> [STATED EXERCISE] Copy out the following listing line for line, keeping every character unchanged.

> [WORKING DATA]

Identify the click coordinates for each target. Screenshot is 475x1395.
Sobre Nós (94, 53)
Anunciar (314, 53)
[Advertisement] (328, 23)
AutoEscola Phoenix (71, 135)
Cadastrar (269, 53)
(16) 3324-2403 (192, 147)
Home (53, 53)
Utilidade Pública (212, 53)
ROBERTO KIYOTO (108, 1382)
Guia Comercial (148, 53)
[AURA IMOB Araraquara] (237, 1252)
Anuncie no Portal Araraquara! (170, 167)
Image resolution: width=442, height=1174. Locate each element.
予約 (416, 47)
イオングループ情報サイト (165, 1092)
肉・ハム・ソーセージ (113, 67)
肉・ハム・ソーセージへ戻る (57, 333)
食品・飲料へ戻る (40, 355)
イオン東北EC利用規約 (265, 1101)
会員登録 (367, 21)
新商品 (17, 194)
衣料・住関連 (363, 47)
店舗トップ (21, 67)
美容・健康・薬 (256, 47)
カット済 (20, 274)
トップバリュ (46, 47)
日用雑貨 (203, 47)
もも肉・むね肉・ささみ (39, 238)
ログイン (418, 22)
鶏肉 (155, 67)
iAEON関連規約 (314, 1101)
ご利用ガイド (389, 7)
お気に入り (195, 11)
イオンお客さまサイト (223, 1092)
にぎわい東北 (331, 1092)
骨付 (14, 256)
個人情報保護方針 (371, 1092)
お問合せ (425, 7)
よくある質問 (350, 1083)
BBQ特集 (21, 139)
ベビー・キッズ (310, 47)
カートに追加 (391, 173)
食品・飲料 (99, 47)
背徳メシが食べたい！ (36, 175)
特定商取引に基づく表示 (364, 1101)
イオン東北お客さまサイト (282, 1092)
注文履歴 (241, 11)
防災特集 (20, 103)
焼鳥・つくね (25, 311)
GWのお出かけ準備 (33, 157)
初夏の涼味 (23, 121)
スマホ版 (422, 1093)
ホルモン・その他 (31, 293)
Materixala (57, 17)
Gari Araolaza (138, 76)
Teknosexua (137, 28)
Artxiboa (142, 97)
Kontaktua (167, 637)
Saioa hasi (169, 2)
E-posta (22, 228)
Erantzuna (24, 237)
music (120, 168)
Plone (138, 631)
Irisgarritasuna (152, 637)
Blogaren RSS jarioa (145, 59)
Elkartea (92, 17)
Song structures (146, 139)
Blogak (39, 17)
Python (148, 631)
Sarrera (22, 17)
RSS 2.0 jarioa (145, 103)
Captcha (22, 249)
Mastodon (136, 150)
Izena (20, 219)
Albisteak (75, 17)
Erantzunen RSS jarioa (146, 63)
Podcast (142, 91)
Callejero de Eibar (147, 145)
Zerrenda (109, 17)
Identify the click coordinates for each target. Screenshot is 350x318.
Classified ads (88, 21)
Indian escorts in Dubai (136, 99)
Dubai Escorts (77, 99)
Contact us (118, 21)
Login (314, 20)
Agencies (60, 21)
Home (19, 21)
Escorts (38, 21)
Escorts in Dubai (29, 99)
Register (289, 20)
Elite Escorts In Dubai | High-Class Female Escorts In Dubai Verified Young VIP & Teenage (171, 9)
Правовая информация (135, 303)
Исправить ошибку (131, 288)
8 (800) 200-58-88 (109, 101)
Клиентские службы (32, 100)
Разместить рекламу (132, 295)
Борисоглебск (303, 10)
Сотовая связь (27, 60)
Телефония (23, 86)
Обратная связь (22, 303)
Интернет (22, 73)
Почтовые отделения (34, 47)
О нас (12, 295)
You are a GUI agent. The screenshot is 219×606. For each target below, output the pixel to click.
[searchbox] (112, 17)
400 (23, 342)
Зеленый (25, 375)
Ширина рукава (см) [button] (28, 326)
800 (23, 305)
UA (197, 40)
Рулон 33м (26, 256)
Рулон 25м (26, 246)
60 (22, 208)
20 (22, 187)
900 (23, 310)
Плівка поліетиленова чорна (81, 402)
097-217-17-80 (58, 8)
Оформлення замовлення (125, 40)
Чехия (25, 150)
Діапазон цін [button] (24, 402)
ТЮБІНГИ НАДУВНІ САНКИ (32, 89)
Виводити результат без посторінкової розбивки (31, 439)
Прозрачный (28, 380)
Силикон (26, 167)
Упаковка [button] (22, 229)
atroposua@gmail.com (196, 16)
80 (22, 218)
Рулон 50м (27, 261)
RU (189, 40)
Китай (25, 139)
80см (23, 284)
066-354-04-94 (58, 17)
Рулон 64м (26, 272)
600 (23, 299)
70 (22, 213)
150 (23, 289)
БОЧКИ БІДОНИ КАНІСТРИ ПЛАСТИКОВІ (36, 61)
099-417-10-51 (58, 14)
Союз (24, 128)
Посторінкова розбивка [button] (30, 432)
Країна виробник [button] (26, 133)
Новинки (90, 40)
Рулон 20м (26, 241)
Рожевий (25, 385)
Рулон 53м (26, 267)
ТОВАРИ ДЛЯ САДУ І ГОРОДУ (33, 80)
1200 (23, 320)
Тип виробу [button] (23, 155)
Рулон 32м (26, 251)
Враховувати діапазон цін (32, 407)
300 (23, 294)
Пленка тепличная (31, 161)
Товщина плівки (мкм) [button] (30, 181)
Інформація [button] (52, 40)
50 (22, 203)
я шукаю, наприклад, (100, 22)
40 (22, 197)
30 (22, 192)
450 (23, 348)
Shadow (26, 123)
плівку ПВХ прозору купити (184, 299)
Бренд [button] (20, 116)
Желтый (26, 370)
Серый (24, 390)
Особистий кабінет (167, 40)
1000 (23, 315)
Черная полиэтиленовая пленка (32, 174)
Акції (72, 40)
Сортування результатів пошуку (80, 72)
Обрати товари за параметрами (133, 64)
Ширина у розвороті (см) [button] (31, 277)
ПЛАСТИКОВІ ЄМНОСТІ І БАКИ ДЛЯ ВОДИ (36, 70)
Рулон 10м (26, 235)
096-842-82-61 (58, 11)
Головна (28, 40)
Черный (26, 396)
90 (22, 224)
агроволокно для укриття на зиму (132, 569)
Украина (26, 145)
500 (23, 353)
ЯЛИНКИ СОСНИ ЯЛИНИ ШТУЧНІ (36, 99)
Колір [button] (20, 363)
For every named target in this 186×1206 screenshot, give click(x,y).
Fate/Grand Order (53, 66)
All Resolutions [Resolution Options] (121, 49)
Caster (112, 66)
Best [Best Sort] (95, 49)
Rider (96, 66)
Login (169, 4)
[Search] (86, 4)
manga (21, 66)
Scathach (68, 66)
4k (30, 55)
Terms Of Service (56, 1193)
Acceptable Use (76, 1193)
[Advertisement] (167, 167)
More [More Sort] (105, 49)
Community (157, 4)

> [THE COMPLETED TASK]
Identify the click coordinates for each target. Screenshot is 475x1395.
Sobre Nós (94, 53)
Anunciar (314, 53)
[Advertisement] (328, 23)
AutoEscola Phoenix (71, 135)
Cadastrar (269, 53)
(16) 3324-2403 (192, 147)
Home (53, 53)
Utilidade Pública (212, 53)
ROBERTO KIYOTO (108, 1382)
Guia Comercial (148, 53)
[AURA IMOB Araraquara] (237, 1252)
Anuncie no Portal Araraquara! (170, 167)
Image resolution: width=442, height=1174. Locate each element.
予約 (416, 47)
イオングループ情報サイト (165, 1092)
肉・ハム・ソーセージ (113, 67)
肉・ハム・ソーセージへ戻る (57, 333)
食品・飲料へ戻る (40, 355)
イオン東北EC利用規約 (265, 1101)
会員登録 (367, 21)
新商品 (17, 194)
衣料・住関連 (363, 47)
店舗トップ (21, 67)
美容・健康・薬 (256, 47)
カット済 (20, 274)
トップバリュ (46, 47)
日用雑貨 (203, 47)
もも肉・むね肉・ささみ (39, 238)
ログイン (418, 22)
鶏肉 (155, 67)
iAEON関連規約 (314, 1101)
ご利用ガイド (389, 7)
お気に入り (195, 11)
イオンお客さまサイト (223, 1092)
にぎわい東北 (331, 1092)
骨付 (14, 256)
個人情報保護方針 (371, 1092)
お問合せ (425, 7)
よくある質問 (350, 1083)
BBQ特集 (21, 139)
ベビー・キッズ (310, 47)
カートに追加 (391, 173)
食品・飲料 (99, 47)
背徳メシが食べたい！ (36, 175)
特定商取引に基づく表示 (364, 1101)
イオン東北お客さまサイト (282, 1092)
注文履歴 (241, 11)
防災特集 (20, 103)
焼鳥・つくね (25, 311)
GWのお出かけ準備 (33, 157)
初夏の涼味 (23, 121)
スマホ版 (422, 1093)
ホルモン・その他 (31, 293)
Materixala (57, 17)
Gari Araolaza (138, 76)
Teknosexua (137, 28)
Artxiboa (142, 97)
Kontaktua (167, 637)
Saioa hasi (169, 2)
E-posta (22, 228)
Erantzuna (24, 237)
music (120, 168)
Plone (138, 631)
Irisgarritasuna (152, 637)
Blogaren RSS jarioa (145, 59)
Elkartea (92, 17)
Song structures (146, 139)
Blogak (39, 17)
Python (148, 631)
Sarrera (22, 17)
RSS 2.0 jarioa (145, 103)
Captcha (22, 249)
Mastodon (136, 150)
Izena (20, 219)
Albisteak (75, 17)
Erantzunen RSS jarioa (146, 63)
Podcast (142, 91)
Callejero de Eibar (147, 145)
Zerrenda (109, 17)
Identify the click coordinates for each target. Screenshot is 350x318.
Classified ads (88, 21)
Indian escorts in Dubai (136, 99)
Dubai Escorts (77, 99)
Contact us (118, 21)
Login (314, 20)
Agencies (60, 21)
Home (19, 21)
Escorts (38, 21)
Escorts in Dubai (29, 99)
Register (289, 20)
Elite Escorts In Dubai | High-Class Female Escorts In Dubai Verified Young VIP & Teenage (171, 9)
Правовая информация (135, 303)
Исправить ошибку (131, 288)
8 (800) 200-58-88 (109, 101)
Клиентские службы (32, 100)
Разместить рекламу (132, 295)
Борисоглебск (303, 10)
Сотовая связь (27, 60)
Телефония (23, 86)
Обратная связь (22, 303)
Интернет (22, 73)
Почтовые отделения (34, 47)
О нас (12, 295)
You are a GUI agent. The screenshot is 219×606. For each target below, output the pixel to click.
[searchbox] (112, 17)
400 (23, 342)
Зеленый (25, 375)
Ширина рукава (см) [button] (28, 326)
800 (23, 305)
UA (197, 40)
Рулон 33м (26, 256)
Рулон 25м (26, 246)
60 (22, 208)
20 (22, 187)
900 (23, 310)
Плівка поліетиленова чорна (81, 402)
097-217-17-80 (58, 8)
Оформлення замовлення (125, 40)
Чехия (25, 150)
Діапазон цін [button] (24, 402)
ТЮБІНГИ НАДУВНІ САНКИ (32, 89)
Виводити результат без посторінкової розбивки (31, 439)
Прозрачный (28, 380)
Силикон (26, 167)
Упаковка [button] (22, 229)
atroposua@gmail.com (196, 16)
80 (22, 218)
Рулон 50м (27, 261)
RU (189, 40)
Китай (25, 139)
80см (23, 284)
066-354-04-94 (58, 17)
Рулон 64м (26, 272)
600 (23, 299)
70 (22, 213)
150 (23, 289)
БОЧКИ БІДОНИ КАНІСТРИ ПЛАСТИКОВІ (36, 61)
099-417-10-51 (58, 14)
Союз (24, 128)
Посторінкова розбивка [button] (30, 432)
Країна виробник [button] (26, 133)
Новинки (90, 40)
Рулон 20м (26, 241)
Рожевий (25, 385)
Рулон 53м (26, 267)
ТОВАРИ ДЛЯ САДУ І ГОРОДУ (33, 80)
1200 (23, 320)
Тип виробу [button] (23, 155)
Рулон 32м (26, 251)
Враховувати діапазон цін (32, 407)
300 (23, 294)
Пленка тепличная (31, 161)
Товщина плівки (мкм) [button] (30, 181)
Інформація [button] (52, 40)
50 (22, 203)
я шукаю, наприклад, (100, 22)
40 (22, 197)
30 (22, 192)
450 (23, 348)
Shadow (26, 123)
плівку ПВХ прозору купити (184, 299)
Бренд [button] (20, 116)
Желтый (26, 370)
Серый (24, 390)
Особистий кабінет (167, 40)
1000 (23, 315)
Черная полиэтиленовая пленка (32, 174)
Акції (72, 40)
Сортування результатів пошуку (80, 72)
Обрати товари за параметрами (133, 64)
Ширина у розвороті (см) [button] (31, 277)
ПЛАСТИКОВІ ЄМНОСТІ І БАКИ ДЛЯ ВОДИ (36, 70)
Рулон 10м (26, 235)
096-842-82-61 (58, 11)
Головна (28, 40)
Черный (26, 396)
90 (22, 224)
агроволокно для укриття на зиму (132, 569)
Украина (26, 145)
500 (23, 353)
ЯЛИНКИ СОСНИ ЯЛИНИ ШТУЧНІ (36, 99)
Колір [button] (20, 363)
For every named target in this 186×1206 screenshot, give click(x,y).
Fate/Grand Order (53, 66)
All Resolutions [Resolution Options] (121, 49)
Caster (112, 66)
Best [Best Sort] (95, 49)
Rider (96, 66)
Login (169, 4)
[Search] (86, 4)
manga (21, 66)
Scathach (68, 66)
4k (30, 55)
Terms Of Service (56, 1193)
Acceptable Use (76, 1193)
[Advertisement] (167, 167)
More [More Sort] (105, 49)
Community (157, 4)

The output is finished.